‘Aussie’ John Symond backs super-for-housing scheme
Aussie Home Loans founder John Symond has backed a Coalition plan to let people use their superannuation to get into the property market, playing down concerns the policy would simply push house prices even higher.
As the big banks largely steered clear of the political debate over the government’s proposed changes on Monday, mortgage brokers said the policy would make it easier for some first home buyers to overcome a key hurdle: saving a deposit.
Aussie Home Loans founder John Symond.
Symond, who sold Aussie last decade before the company merged with Lendi last year, said he had been disappointed with other policy offerings for first home buyers, but backed the government plan because it would allow people to invest their super.
“They’re not getting it and just going out and buying televisions and going on holidays. They’re investing it,” Symond said.
In response to criticism the policy would inflate house prices, Symond said people would be more cautious about bidding up prices when they were using their own savings, as opposed to government grants.
“The difference here is people will think very carefully on this because it’s their money. They’re not spending government’s money, it’s not a loan, and they still retain 100 per cent ownership,” he said.
As super funds warned the scheme would damage retirement savings, Symond argued the policy was safe because house prices were likely to rise over time, and buyers were required return the money to their super fund once the house was sold.
Symond was critical of key Labor policies at the last election and he has previously hosted Liberal fundraiser dinners. He said he had offered the same events to Labor, and the party had not taken up the offers, and that he was not a member of a political party.
His comments came as others in the mortgage broking sector said the Coalition’s proposed policy to allow people to use up to $50,000 in super for deposit would help first home buyers save a housing deposit, but it would not help to address housing supply.
Anthony Waldron, interim chief executive of REA Group’s Mortgage Choice, said the policy would allow some first home buyers to enter the market faster, but it could also push prices higher. “It won’t do much to help address housing affordability in the short term because it doesn’t address the issue of supply.
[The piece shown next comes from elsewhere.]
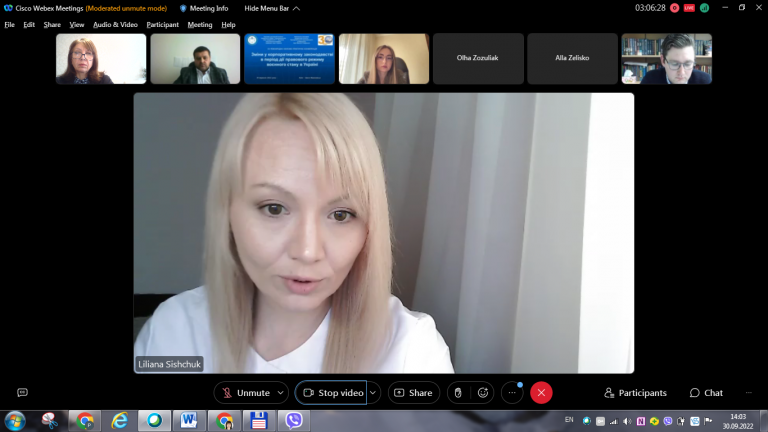The width and height of the screenshot is (768, 432).
Task: Open the reactions smiley icon
Action: [x=483, y=393]
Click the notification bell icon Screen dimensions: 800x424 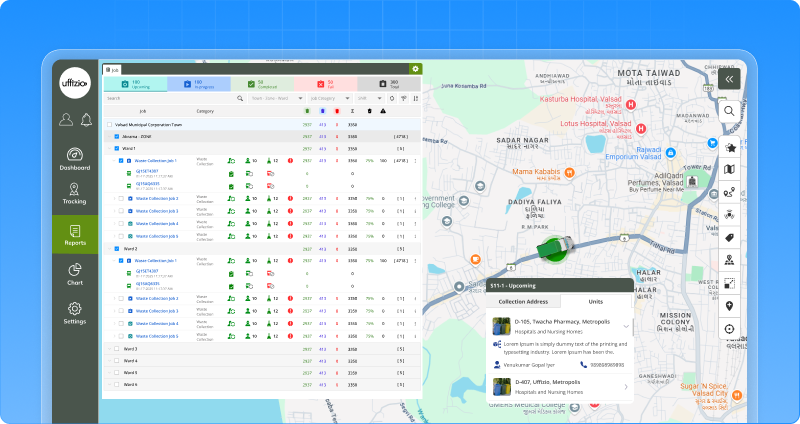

So, it’s likely that there will be an increase in demand [which] will push up prices.”
Meanwhile, chief executive of the Mortgage and Finance Association of Australia Mike Felton said the policy would deal with the challenge of saving up a deposit, while giving people flexibility in how they used their super.
When asked how it would affect bank lending, he said the key issue for banks would be whether customers could afford the loan. “I think the main one is: does the income stack up, and can they afford the loan?”
Banks were reluctant to discuss the policy on Monday, with Commonwealth Bank, Westpac, ANZ Bank and the Australian Banking Association declining to comment.
National Australia Bank group executive for personal banking Rachel Slade said: “We welcome the announcement from the Coalition that would provide further support to Australians to buy their own homes. If re-elected we would look forward to working with the government on the details.”
Founder of mortgage broker Homeloanexperts.com.au Otto Dargan said home buyers in their 30s were likely to benefit from the policy more than those in their 20s, who had not generally had the time to build up a substantial super balance.
Dargan backed the policy overall, saying that saving a deposit was the main challenge for most home buyers. But he said a key blind spot was that it did not address housing supply, and another question was what would happen if the buyer sold their property due to financial distress.
“If the super fund is receiving part of the equity, what happens if the person has to sell that property in hardship?” Dargan said.
Commonwealth Bank head of Australian economics Gareth Aird said that with interest rates rising and house prices tipped to fall, he did not expect the policy would have a major short-term impact on the property market.
“I suspect a policy like that is going to have more of an impact in a rising market than a falling market,” Aird said.